July 20, 2016 – Utility of fetal magnetic resonance imaging in assessing the fetus with cardiac malposition
Abnormal cardiac axis and/or malposition can trigger an evaluation of fetuses for congenital heart disease. A research team led by Mary T. Donofrio, MD, director of the Fetal Heart Program at Children’s National Health System, sought to examine how fetal magnetic resonance imaging (fMRI) – might complement obstetrical ultrasound or fetal echocardiography (echo) – in defining etiology. The team reviewed 42 fetuses identified as having abnormal cardiac axis and/or malposition by fetal ultrasound and echo. While 55 percent of cases (23) had extracardiac anomalies, 29 percent (12) were reassigned by fMRI. fMRI findings were confirmed in 8 of these 12 cases postnatally.
June 13, 2016 – Targeted echocardiographic screening for latent rheumatic heart disease in Northern Uganda
Echocardiographic screening to detect latent rheumatic heart disease (RHD) has the potential to reduce the burden of disease, however additional research is needed to develop sustainable public health strategies. Some 33 million people, many living in low-resource environments, have RHD. What’s more, relatives of children with latent RHD may be at risk for developing the chronic heart condition. The research team found that siblings of children who were RHD-positive were more likely to have RHD, underscoring the importance of screening brothers and sisters of a child with confirmed RHD.

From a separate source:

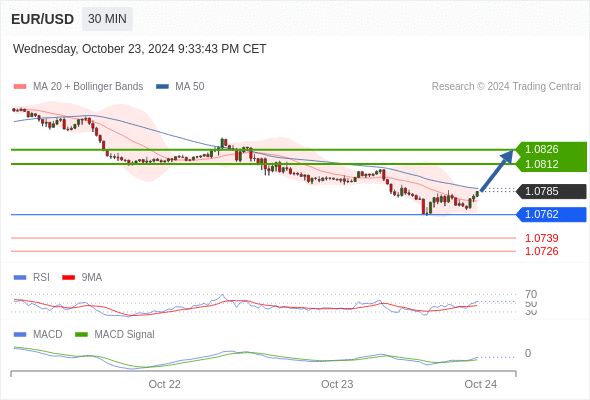Image resolution: width=590 pixels, height=400 pixels.
Task: Click the MA 50 blue legend swatch
Action: coord(162,87)
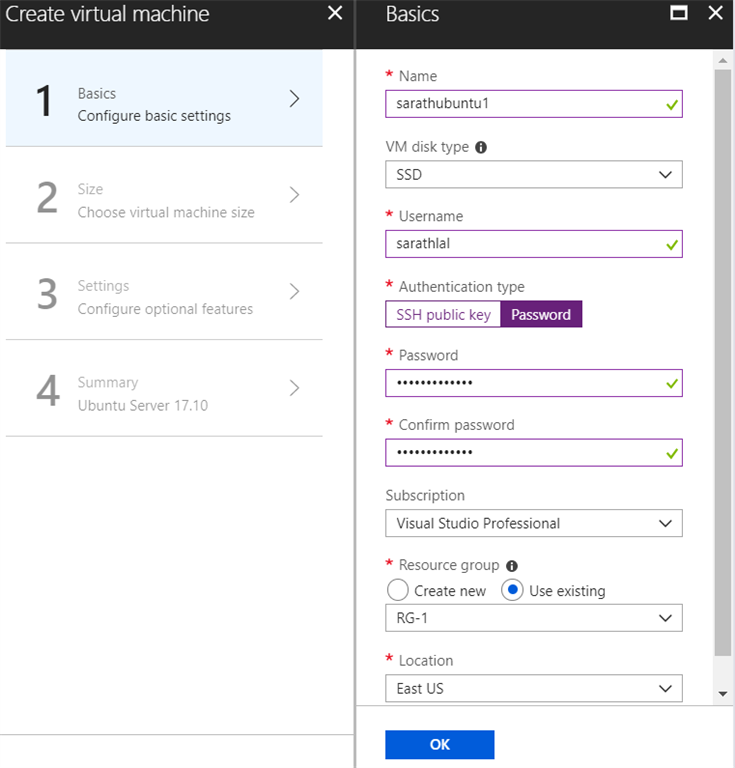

April 3, 2016 – Chest pain in children – the charge implications of unnecessary referral
While pediatricians are responsible for triaging chest pain complaints, questions linger about the best approach to reassure patients whose conditions are benign as well as how to best identify patients whose chest pain warrants further evaluation and testing. The study sought to assess how many patients with chest pain were inappropriately referred and found that chest pain due to cardiac disease is very rare in children. Thus, children whose chest pain is not accompanied by cardiac red flags can be managed safely by their pediatrician.
April 2, 2016 – Hemodynamic consequences of a restrictive ductus arteriosus and foramen ovale in fetal transposition of TGA
Dextro-transposition of the great arteries (d-TGA) occurs when the position of the main pulmonary artery and the aorta – the two main arteries that carry blood out of the heart – are switched. Newborns with d-TGA are at risk for compromise due to foramen ovale (FO) closure and pulmonary vascular abnormalities. One such fetus seen at 22 weeks of gestational age had a hypermobile, unrestrictive FO and small ductus arteriosus (DA) with bidirectional flow. By the 32 week, however, the DA was small with restrictive bidirectional flow. Doppler imaging showed reversed flow in the left pulmonary artery. By the 38th gestational week, the FO was closed, the left atrium/ventricle were dilated, and the DA was tiny. Within 30 minutes after birth, a balloon atrial septostomy was performed, and the infant later underwent surgical repair.